When Olympic medalists take the podium following their events at the 2022 Winter Games, they’re often presented with the same prize: an adorable little panda.
Its name is Bing Dwen Dwen.
The cute, rotund bear comes encased in a clear silicon shell and adorned with a gold wreath, the Greek and Roman symbol for victory. The athletes typically cradle Bing Dwen Dwen in their arms or hoist it into the air, while celebrating their accomplishments before medals are formally awarded in a separate ceremony.
But Bing Dwen Dwen is more than just a placeholder for the hardware. It is one of the breakout stars of this year’s Olympics, rapidly taking over Beijing since the Opening Ceremony.
There are images of Bing Dwen Dwen plastered throughout the city, inside the Olympics’ closed loop and out of it. Bing Dwen Dwen mingles with spectators in the crowds and poses for photographs with athletes, always sporting a smile and sometimes waving its paw.
“Oh my god, I love Bing Dwen Dwen,” said American snowboarder Tessa Maud. “I have a little Bing Dwen Dwen plushie, and I just love him. He’s so cute.”
“I love him,” added teammate Zoe Kalapos. “I bought like eight stuffed animals of him so far.”
When snowboarder Shaun White shared a video tour of his room, his decorations included a red sign featuring Bing Dwen Dwen taped on the center of his bed’s headboard.
“I am a huge fan,” White said. “I put that poster up.”
Securing Bing Dwen Dwen is no easy task for non-athletes, though.
Long lines have queued with customers waiting hours in hopes of getting the highly coveted panda. Plush toys, figurines, keychains, pins — anything and everything with its likeness — have flown off the shelves. Nearly all Chinese souvenir shops immediately sold out, even as some stores instituted a “one per customer” policy.
According to a Beijing news broadcast, approximately 300 people lined up outside the officially licensed Olympics merchandise store on the popular Wangfujing shopping street about three hours before it was scheduled to open last Sunday.

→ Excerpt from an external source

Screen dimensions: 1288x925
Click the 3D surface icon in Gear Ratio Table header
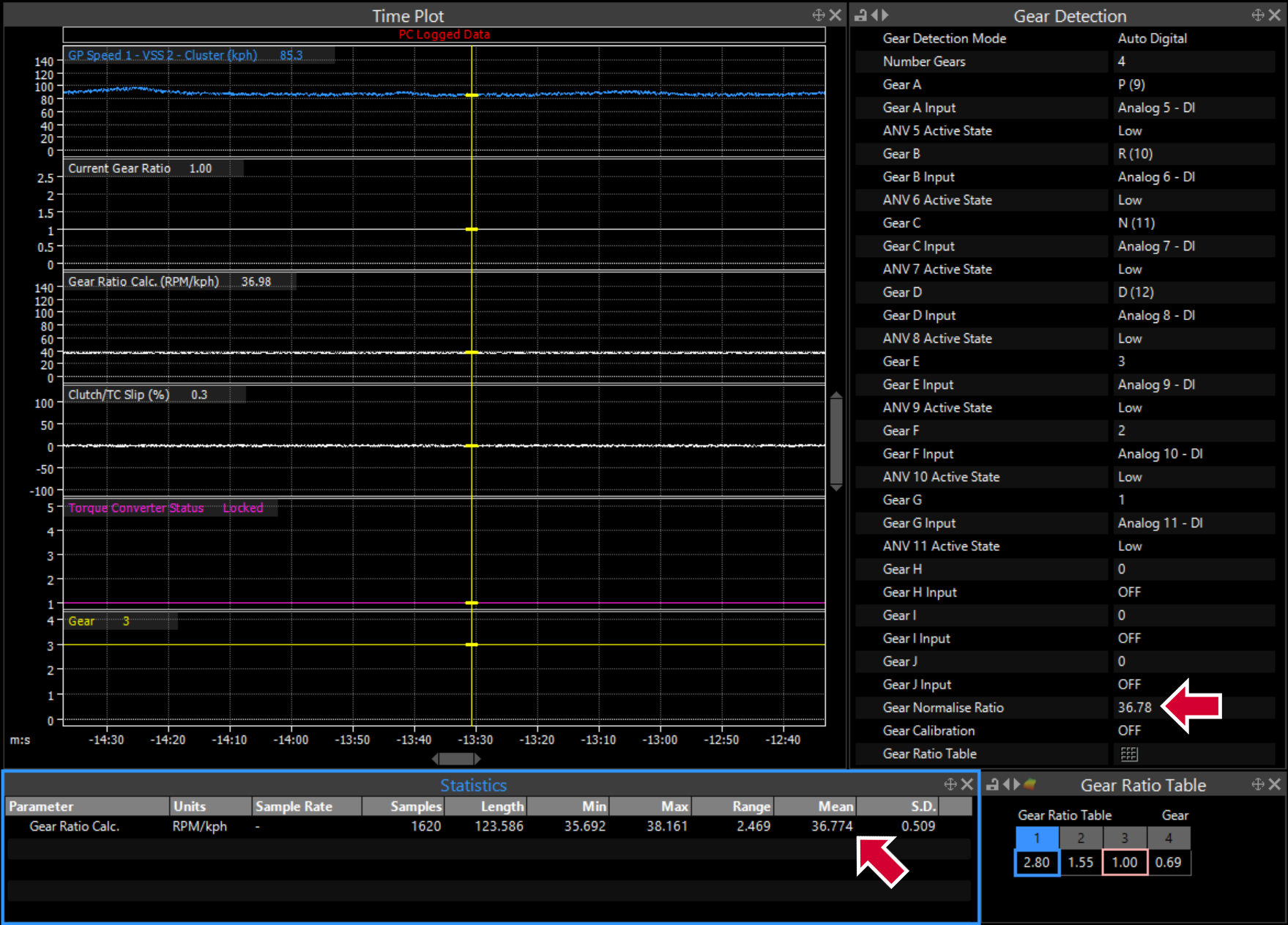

Reuters found one customer who waited behind 1,200 others on Monday only to learn the store was sold out. USA Today reported another customer in Nanjing, a province south of Beijing, waited 11 hours overnight in sub-zero temperatures.
In response to the intense demand, the Beijing Olympic organizing committee issued a request for increased production. They attributed the low supply partially to the fact that many Chinese factories had closed for a week because of the Lunar New Year on Feb. 2.
“We are paying close attention to this problem,” said Zhao Weidong, a spokesman of the Beijing Olympics organizing committee. “We’re now making efforts to coordinate the production and supply of Bing Dwen Dwen.”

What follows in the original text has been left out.